Oportuno este resultado para que nos alheemos do que na realidade nos está a abafar!

Que oportunas estas páginas e horas de divagações sobre o mito sebastianista ou salazarista ou quiçá cunhalista...

Pobres de nós, Grandes Portugueses!

Isabel Salema Morgado disse...

Mas Teresa, a votação final só podia ser feita por telefone.
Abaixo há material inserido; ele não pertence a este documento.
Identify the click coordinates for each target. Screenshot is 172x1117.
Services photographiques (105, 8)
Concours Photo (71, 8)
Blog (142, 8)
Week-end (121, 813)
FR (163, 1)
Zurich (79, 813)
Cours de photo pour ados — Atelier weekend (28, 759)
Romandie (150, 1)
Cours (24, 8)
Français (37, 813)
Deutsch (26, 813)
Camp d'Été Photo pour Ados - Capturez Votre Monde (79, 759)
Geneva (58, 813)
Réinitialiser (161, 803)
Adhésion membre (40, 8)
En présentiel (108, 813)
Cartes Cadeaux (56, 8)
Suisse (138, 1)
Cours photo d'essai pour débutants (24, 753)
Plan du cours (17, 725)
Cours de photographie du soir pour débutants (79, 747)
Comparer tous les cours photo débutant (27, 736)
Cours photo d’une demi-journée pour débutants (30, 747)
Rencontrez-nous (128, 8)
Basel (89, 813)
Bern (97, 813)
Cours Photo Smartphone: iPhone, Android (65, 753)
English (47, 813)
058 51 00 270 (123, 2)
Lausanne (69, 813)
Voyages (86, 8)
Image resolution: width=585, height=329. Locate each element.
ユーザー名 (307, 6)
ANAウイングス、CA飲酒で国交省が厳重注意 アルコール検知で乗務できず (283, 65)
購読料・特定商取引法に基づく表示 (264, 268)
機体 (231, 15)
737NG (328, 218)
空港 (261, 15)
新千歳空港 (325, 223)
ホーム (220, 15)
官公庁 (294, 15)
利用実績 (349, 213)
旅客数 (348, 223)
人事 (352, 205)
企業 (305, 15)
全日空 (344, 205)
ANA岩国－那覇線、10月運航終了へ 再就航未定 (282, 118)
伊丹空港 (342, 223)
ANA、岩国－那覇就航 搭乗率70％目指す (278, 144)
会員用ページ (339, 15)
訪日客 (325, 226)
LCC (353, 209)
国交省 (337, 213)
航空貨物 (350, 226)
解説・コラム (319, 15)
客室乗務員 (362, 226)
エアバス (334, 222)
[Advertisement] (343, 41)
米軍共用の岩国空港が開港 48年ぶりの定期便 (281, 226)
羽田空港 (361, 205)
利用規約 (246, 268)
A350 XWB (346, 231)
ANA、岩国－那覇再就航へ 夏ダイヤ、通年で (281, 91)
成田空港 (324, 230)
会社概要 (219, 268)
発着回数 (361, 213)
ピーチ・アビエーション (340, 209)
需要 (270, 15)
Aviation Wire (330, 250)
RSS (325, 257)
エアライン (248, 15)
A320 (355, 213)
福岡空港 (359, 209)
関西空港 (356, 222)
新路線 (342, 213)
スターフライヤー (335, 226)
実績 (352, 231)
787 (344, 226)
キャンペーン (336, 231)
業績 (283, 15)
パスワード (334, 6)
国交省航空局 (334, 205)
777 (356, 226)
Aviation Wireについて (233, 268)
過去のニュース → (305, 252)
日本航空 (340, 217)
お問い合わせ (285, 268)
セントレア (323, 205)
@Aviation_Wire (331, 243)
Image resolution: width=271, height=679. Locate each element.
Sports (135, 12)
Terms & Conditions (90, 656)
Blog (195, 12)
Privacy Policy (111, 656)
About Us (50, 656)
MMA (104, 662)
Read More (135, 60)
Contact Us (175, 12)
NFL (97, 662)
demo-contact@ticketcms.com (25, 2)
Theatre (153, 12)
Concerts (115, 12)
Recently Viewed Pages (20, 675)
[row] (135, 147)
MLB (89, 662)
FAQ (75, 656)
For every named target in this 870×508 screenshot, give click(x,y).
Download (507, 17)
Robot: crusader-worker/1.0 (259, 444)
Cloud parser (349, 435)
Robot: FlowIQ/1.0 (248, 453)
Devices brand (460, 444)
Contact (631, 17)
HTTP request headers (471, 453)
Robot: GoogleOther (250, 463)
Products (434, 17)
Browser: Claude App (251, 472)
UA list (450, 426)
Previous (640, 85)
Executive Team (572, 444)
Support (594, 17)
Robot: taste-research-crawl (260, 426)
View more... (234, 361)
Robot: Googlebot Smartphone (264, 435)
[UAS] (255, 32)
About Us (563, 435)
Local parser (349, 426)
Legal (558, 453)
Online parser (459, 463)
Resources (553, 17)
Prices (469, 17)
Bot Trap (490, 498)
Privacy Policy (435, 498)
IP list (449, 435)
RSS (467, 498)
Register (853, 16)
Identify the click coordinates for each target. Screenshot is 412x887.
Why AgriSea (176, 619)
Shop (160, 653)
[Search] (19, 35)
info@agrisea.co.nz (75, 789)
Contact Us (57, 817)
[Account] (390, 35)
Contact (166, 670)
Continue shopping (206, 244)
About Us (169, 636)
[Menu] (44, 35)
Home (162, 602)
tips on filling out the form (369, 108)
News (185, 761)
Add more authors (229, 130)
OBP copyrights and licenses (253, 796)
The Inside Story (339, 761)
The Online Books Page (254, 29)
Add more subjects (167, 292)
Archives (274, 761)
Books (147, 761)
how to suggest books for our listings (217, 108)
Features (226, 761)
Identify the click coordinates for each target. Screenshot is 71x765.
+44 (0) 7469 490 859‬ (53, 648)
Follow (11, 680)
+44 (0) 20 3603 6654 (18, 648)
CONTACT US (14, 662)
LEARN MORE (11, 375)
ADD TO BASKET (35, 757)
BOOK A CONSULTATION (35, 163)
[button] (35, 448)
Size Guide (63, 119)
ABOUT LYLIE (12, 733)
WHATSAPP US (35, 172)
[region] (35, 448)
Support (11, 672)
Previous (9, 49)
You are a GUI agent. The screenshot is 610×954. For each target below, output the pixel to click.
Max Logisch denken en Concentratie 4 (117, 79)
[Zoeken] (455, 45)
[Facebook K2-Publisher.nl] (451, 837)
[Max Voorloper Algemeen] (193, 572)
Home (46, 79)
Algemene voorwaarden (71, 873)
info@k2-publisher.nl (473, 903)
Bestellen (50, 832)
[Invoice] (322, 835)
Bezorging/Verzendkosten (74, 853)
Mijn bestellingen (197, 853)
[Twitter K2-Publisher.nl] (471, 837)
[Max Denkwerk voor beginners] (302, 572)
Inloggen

E corroboro o teu lamneto.

Júlio Pêgo disse...

Fazer um concurso deste género, através da TV e por chamadas telefónicas,faz parte do "espectáculo" importado(como o Big Brother, etc.).Só que neste caso de escolha "do grande português" a confusão política fica instalada... Quem verdadeiramente ganha? - Quem é responsável pelo programa ... quem recebe os "cachet" por participar, Pt+Tmn+Vodafone+Optimus(...),audiências,Publicidade.Igualmente lucram os "velhos do Restelo", os descontentes com a Democracia que ainda sonham Salazar. Concursos deste género, aproveitando a História para a mistificação política são indesejáveis e nefastos. Basta de Sebastiões ou Salazares que conduziram Portugal à ruína, ao naufrágio e á miséria. Basta de alimentarmos o pior do sentir português: a procura dum Salvador exterior a nós!
Júlio Pêgo

Isabel Salema Morgado disse...

"(...) neste caso de escolha "do grande português" a confusão política fica instalada... Quem verdadeiramente ganha? - Quem é responsável pelo programa ... quem recebe os "cachet" por participar, Pt+Tmn+Vodafone+Optimus(...),audiências,Publicidade.Igualmente lucram os "velhos do Restelo", os descontentes com a Democracia que ainda sonham Salazar."
Pois, boa questão.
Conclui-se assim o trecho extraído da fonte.